DIRECTIONS FOR THIS TASK: Would you transcribe the line containing "Given: Click the" and every line after it, through the end of the records below, exactly and with nothing else?

[PROVIDED INFORMATION — start]

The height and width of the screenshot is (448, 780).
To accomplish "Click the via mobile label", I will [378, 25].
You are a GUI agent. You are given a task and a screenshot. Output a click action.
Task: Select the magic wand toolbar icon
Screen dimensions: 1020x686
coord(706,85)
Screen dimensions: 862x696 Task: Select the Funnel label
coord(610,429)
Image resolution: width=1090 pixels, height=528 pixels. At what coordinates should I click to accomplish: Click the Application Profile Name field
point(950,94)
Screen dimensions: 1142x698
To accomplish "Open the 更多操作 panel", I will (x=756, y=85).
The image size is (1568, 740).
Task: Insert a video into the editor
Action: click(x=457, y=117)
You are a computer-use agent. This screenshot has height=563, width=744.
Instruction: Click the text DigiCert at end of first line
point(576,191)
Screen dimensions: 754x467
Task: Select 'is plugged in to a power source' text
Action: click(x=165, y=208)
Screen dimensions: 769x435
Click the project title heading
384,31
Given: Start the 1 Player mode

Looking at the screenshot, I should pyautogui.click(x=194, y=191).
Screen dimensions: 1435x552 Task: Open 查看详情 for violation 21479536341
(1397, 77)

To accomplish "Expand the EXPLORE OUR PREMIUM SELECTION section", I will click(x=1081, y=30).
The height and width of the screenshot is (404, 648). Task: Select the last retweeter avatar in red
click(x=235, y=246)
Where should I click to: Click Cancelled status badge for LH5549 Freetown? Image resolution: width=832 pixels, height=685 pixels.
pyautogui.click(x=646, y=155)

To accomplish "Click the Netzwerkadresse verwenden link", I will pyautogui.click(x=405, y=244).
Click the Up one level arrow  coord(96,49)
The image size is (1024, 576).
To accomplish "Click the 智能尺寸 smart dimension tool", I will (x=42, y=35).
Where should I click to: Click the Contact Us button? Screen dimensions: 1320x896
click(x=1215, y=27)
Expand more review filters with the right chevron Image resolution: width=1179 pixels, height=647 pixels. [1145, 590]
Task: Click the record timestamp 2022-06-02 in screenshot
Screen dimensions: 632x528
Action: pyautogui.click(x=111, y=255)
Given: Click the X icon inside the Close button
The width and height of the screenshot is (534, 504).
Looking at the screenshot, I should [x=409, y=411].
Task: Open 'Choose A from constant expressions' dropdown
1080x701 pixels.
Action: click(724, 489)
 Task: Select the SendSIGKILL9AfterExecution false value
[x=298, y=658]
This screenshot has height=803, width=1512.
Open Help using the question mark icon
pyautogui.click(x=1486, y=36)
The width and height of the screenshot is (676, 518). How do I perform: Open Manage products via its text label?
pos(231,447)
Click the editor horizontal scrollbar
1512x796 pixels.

[PROVIDED INFORMATION — finish]

ANSWER BOX:
Given: Click the X icon inside the Close button
The width and height of the screenshot is (534, 504).
Looking at the screenshot, I should [x=409, y=411].
Task: Open 'Choose A from constant expressions' dropdown
1080x701 pixels.
Action: click(724, 489)
 Task: Select the SendSIGKILL9AfterExecution false value
[x=298, y=658]
This screenshot has height=803, width=1512.
Open Help using the question mark icon
pyautogui.click(x=1486, y=36)
The width and height of the screenshot is (676, 518). How do I perform: Open Manage products via its text label?
pos(231,447)
Click the editor horizontal scrollbar
1512x796 pixels.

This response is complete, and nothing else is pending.